§ **SET PROBLEM**: Copy out the listing below line for line, keeping every character unchanged.

§ **INPUT**:
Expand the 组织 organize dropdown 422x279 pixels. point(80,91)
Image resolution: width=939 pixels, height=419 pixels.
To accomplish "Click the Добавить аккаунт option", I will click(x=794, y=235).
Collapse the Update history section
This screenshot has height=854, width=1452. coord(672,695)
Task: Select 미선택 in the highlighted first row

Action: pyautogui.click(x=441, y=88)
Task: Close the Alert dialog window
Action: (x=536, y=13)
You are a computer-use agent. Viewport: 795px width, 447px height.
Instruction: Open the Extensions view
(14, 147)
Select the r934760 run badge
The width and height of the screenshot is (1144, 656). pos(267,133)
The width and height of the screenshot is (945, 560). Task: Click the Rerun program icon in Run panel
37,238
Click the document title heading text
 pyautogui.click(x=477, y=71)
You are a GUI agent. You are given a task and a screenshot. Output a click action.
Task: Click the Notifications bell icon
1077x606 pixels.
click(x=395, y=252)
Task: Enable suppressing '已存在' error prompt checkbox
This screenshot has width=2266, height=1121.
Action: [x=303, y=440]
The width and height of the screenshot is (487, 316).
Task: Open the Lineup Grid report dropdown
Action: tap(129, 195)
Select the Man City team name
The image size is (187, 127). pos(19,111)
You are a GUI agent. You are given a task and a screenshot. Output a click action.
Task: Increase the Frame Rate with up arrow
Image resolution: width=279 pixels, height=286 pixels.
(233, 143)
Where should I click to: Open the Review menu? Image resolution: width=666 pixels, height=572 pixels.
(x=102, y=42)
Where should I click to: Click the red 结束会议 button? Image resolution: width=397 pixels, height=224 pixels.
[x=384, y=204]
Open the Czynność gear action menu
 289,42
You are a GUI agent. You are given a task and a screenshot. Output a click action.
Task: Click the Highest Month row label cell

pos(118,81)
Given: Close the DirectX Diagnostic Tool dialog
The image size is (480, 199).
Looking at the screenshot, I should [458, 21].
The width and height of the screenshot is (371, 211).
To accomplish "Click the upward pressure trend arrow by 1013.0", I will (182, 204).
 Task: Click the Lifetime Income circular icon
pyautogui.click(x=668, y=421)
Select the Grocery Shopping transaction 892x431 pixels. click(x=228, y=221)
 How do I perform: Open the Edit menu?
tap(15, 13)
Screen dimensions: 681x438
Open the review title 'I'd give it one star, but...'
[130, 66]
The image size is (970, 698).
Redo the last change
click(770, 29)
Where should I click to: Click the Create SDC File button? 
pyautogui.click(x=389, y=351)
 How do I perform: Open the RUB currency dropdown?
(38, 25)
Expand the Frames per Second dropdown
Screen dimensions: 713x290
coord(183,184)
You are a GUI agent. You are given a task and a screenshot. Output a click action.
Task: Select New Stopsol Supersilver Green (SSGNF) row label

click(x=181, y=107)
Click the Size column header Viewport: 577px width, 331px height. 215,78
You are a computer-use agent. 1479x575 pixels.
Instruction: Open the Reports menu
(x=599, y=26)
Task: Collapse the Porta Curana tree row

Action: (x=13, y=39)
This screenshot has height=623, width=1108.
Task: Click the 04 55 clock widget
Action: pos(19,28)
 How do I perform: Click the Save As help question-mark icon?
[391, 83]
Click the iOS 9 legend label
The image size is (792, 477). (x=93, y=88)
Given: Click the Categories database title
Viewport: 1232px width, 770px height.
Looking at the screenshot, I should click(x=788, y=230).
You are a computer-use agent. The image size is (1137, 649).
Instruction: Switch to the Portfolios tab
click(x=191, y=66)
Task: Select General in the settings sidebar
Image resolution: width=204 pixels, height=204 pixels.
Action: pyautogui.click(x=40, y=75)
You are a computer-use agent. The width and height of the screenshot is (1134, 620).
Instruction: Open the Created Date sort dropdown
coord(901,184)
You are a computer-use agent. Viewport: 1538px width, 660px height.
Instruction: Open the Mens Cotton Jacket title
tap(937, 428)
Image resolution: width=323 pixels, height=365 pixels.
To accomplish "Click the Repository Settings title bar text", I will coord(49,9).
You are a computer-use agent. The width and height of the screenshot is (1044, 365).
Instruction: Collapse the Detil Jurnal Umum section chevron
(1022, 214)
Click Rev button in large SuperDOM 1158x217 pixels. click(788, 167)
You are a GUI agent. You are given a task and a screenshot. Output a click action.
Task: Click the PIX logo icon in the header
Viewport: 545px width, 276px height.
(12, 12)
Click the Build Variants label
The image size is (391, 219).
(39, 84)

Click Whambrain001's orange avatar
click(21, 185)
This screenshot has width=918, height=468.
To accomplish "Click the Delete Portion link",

§ **FULL ANSWER**:
Expand the 组织 organize dropdown 422x279 pixels. point(80,91)
Image resolution: width=939 pixels, height=419 pixels.
To accomplish "Click the Добавить аккаунт option", I will click(x=794, y=235).
Collapse the Update history section
This screenshot has height=854, width=1452. coord(672,695)
Task: Select 미선택 in the highlighted first row

Action: pyautogui.click(x=441, y=88)
Task: Close the Alert dialog window
Action: (x=536, y=13)
You are a computer-use agent. Viewport: 795px width, 447px height.
Instruction: Open the Extensions view
(14, 147)
Select the r934760 run badge
The width and height of the screenshot is (1144, 656). pos(267,133)
The width and height of the screenshot is (945, 560). Task: Click the Rerun program icon in Run panel
37,238
Click the document title heading text
 pyautogui.click(x=477, y=71)
You are a GUI agent. You are given a task and a screenshot. Output a click action.
Task: Click the Notifications bell icon
1077x606 pixels.
click(x=395, y=252)
Task: Enable suppressing '已存在' error prompt checkbox
This screenshot has width=2266, height=1121.
Action: [x=303, y=440]
The width and height of the screenshot is (487, 316).
Task: Open the Lineup Grid report dropdown
Action: tap(129, 195)
Select the Man City team name
The image size is (187, 127). pos(19,111)
You are a GUI agent. You are given a task and a screenshot. Output a click action.
Task: Increase the Frame Rate with up arrow
Image resolution: width=279 pixels, height=286 pixels.
(233, 143)
Where should I click to: Open the Review menu? Image resolution: width=666 pixels, height=572 pixels.
(x=102, y=42)
Where should I click to: Click the red 结束会议 button? Image resolution: width=397 pixels, height=224 pixels.
[x=384, y=204]
Open the Czynność gear action menu
 289,42
You are a GUI agent. You are given a task and a screenshot. Output a click action.
Task: Click the Highest Month row label cell

pos(118,81)
Given: Close the DirectX Diagnostic Tool dialog
The image size is (480, 199).
Looking at the screenshot, I should [458, 21].
The width and height of the screenshot is (371, 211).
To accomplish "Click the upward pressure trend arrow by 1013.0", I will (182, 204).
 Task: Click the Lifetime Income circular icon
pyautogui.click(x=668, y=421)
Select the Grocery Shopping transaction 892x431 pixels. click(x=228, y=221)
 How do I perform: Open the Edit menu?
tap(15, 13)
Screen dimensions: 681x438
Open the review title 'I'd give it one star, but...'
[130, 66]
The image size is (970, 698).
Redo the last change
click(770, 29)
Where should I click to: Click the Create SDC File button? 
pyautogui.click(x=389, y=351)
 How do I perform: Open the RUB currency dropdown?
(38, 25)
Expand the Frames per Second dropdown
Screen dimensions: 713x290
coord(183,184)
You are a GUI agent. You are given a task and a screenshot. Output a click action.
Task: Select New Stopsol Supersilver Green (SSGNF) row label

click(x=181, y=107)
Click the Size column header Viewport: 577px width, 331px height. 215,78
You are a computer-use agent. 1479x575 pixels.
Instruction: Open the Reports menu
(x=599, y=26)
Task: Collapse the Porta Curana tree row

Action: (x=13, y=39)
This screenshot has height=623, width=1108.
Task: Click the 04 55 clock widget
Action: pos(19,28)
 How do I perform: Click the Save As help question-mark icon?
[391, 83]
Click the iOS 9 legend label
The image size is (792, 477). (x=93, y=88)
Given: Click the Categories database title
Viewport: 1232px width, 770px height.
Looking at the screenshot, I should click(x=788, y=230).
You are a computer-use agent. The image size is (1137, 649).
Instruction: Switch to the Portfolios tab
click(x=191, y=66)
Task: Select General in the settings sidebar
Image resolution: width=204 pixels, height=204 pixels.
Action: pyautogui.click(x=40, y=75)
You are a computer-use agent. The width and height of the screenshot is (1134, 620).
Instruction: Open the Created Date sort dropdown
coord(901,184)
You are a computer-use agent. Viewport: 1538px width, 660px height.
Instruction: Open the Mens Cotton Jacket title
tap(937, 428)
Image resolution: width=323 pixels, height=365 pixels.
To accomplish "Click the Repository Settings title bar text", I will coord(49,9).
You are a computer-use agent. The width and height of the screenshot is (1044, 365).
Instruction: Collapse the Detil Jurnal Umum section chevron
(1022, 214)
Click Rev button in large SuperDOM 1158x217 pixels. click(788, 167)
You are a GUI agent. You are given a task and a screenshot. Output a click action.
Task: Click the PIX logo icon in the header
Viewport: 545px width, 276px height.
(12, 12)
Click the Build Variants label
The image size is (391, 219).
(39, 84)

Click Whambrain001's orange avatar
click(21, 185)
This screenshot has width=918, height=468.
To accomplish "Click the Delete Portion link",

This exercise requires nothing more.